L'American College of Medical Genetics and Genomics ha provato ad affrontare il tema lo scorso anno, pubblicando delle linee guida in base alle quali il laboratorio che effettua l'analisi genomica sarebbe tenuto a comunicare al medico curante ogni scoperta accidentale riguardante una lista precompilata di mutazioni. Tali mutazioni sono state scelte perché ritenute "actionable", in altre parole è possibile prevenire o curare le malattie che esse provocano. Non sono tuttavia mancate le critiche: qualcuno ha contestato la scelta delle mutazioni inserite nella lista, altri hanno lamentato una lesione delle libertà individuali del paziente, altri ancora hanno fatto notare che il medico curante veniva a trovarsi in una posizione difficile, essendo in possesso di informazioni potenzialmente utili ma impossibilitato a utilizzarle per la cura del suo paziente. Pochi giorni fa, l'AMCG è tornata sui suoi passi. Con una modifica alle precedenti linee guida, viene ora offerta al paziente la possibilità di scegliere se analizzare o meno quelle mutazioni. E tuttavia non si finisce di discutere: alcuni medici pensano che davanti a questa opportunità troppi pazienti sceglieranno di non sapere, e questo - sul lungo periodo - andrà a discapito della loro salute. C'è poi un altro problema: i medici sapranno informare correttamente i loro pazienti sui possibili effetti di una decisione piuttosto che dell'altra?

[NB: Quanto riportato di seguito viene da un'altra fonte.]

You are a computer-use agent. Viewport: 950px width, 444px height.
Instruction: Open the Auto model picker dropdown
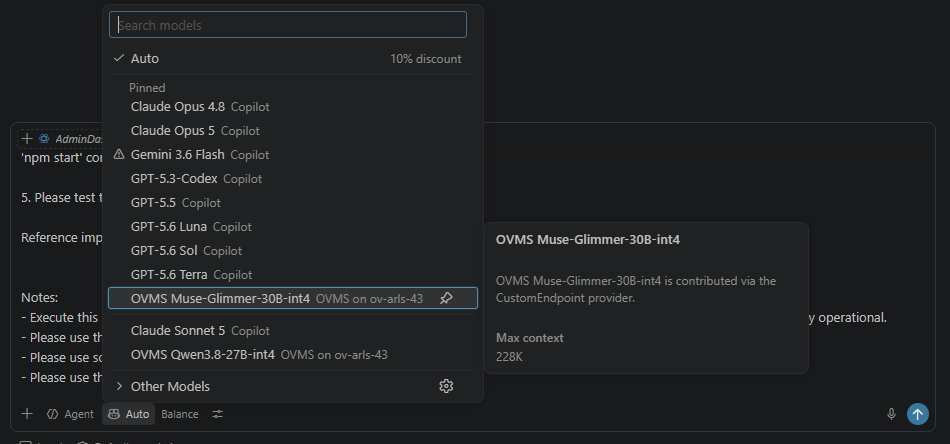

Nel tentativo di proteggere i pazienti, spesso si cade nell'errore di vietare tout-cout l'accesso a certi test (come sta accadendo con i test genetici commerciali), oppure al contrario di imporre al paziente la conoscenza di informazioni non richieste. La posizione più equilibrata, probabilmente, resta quella di concedere totale libertà di scelta al cittadino, a fronte però di un'informazione corretta e il più possibile completa da parte di chi effettua il test, sia esso un medico o un'azienda. Idealmente, il paziente dovrebbe poter compilare un questionario prima di eseguire il test, e scegliere quali informazioni ottenere e quali no, come dagli scaffali di un supermercato. Dopo tanto paternalismo, forse un giorno ci arriveremo.